* [PASSAGE PROVIDED]:
Tuesday, October 17, 2006

Rita


The undisputed "Love Goddess" of the mid-1940s, Rita Hayworth (born Margarita Carmen Cansino on this day in 1918 in Brooklyn, New York) was the daughter of a Spanish-born dancer and his "Ziegfeld Follies" dance partner. At 13, she was dancing in night spots in Tijuana, and made her bit part film debut as "Rita Cansino" at 17.

She languished in B movies until her businessman-first husband had her change her name to "Hayworth" (her mother's maiden name) and promoted her into choice roles in successive breakthrough pictures (Only Angels Have Wings, 1939, directed by Howard Hawks, with Cary Grant; Strawberry Blonde, 1941, with James Cagney; Blood and Sand, 1941, with Tyrone Power). Wartime filmgoers warmed to this robust, voluptuous, sunny auburn-haired woman, who paradoxically seemed to possess a touch of smoldering Latin sensuality and, potentially, the cold heart of a jungle predator.

* [WORK ORDER]:
Continue the biographical entry on Rita Hayworth, picking up after its final sentence.

* [DATASET CONTENT]:
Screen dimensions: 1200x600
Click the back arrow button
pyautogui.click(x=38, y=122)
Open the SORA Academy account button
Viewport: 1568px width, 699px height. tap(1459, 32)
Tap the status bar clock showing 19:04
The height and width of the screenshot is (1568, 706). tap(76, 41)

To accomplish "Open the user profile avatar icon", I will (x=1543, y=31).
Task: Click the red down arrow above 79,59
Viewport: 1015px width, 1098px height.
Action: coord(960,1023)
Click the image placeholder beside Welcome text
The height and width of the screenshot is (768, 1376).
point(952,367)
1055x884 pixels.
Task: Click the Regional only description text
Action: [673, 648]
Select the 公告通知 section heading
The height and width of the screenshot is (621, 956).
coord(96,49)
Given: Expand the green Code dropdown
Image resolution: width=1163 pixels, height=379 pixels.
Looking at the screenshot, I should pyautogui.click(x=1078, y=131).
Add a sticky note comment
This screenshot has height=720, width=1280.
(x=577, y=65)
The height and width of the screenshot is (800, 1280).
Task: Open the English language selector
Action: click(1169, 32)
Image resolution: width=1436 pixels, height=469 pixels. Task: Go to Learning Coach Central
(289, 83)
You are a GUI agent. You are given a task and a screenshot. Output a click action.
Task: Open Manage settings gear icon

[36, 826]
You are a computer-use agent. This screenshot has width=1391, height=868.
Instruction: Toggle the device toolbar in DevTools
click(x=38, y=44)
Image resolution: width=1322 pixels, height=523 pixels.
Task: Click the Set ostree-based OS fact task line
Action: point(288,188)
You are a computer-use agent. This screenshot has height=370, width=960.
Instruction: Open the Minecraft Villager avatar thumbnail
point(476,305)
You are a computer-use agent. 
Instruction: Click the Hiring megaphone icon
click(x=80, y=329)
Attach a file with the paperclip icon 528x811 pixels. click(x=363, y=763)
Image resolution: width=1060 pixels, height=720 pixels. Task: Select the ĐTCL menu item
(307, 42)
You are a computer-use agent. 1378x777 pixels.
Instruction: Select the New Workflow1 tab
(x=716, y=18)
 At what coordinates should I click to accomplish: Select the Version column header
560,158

* [RESPONSE TO THE TASK]:
The sunnier side of Rita was displayed to great effect in some musicals (You Were Never Lovelier, 1942, with Fred Astaire, who said she was his favorite dance partner; and Cover Girl, 1944, with Gene Kelly); but she reached her zenith as a downright dangerous sex symbol in Gilda (1946, with the late Glenn Ford), in which she was uninhibitedly erotic, with her flaming mane tumbling carelessly about her bare shoulders, in a way that even Hollywood could not even contain. In the film's centerpiece, a musical number called "Put the Blame on Mame," she steamed up movie theatres around the world with a mock striptease in which she only removed one long black satin glove.

Her photo in Life magazine, kneeling on a bed in black lace lingerie, became the most requested pin-up of GIs overseas, and even adorned the atomic bomb test which was detonated at Bikini atoll in July 1946. She was briefly married to Orson Welles (starring with him in The Lady From Shanghai, 1948), but left Hollywood in 1949 to marry Aly Khan, the son and heir of the Aga Khan. When that marriage dissolved after only two years, she returned to Hollywood in the 1950s looking tired; the electric glint which shone in her eyes during the previous decade was gone, and she faded slowly until her retirement in the 1970s. She died, suffering from Alzheimer's Disease, on May 14, 1987 in New York City.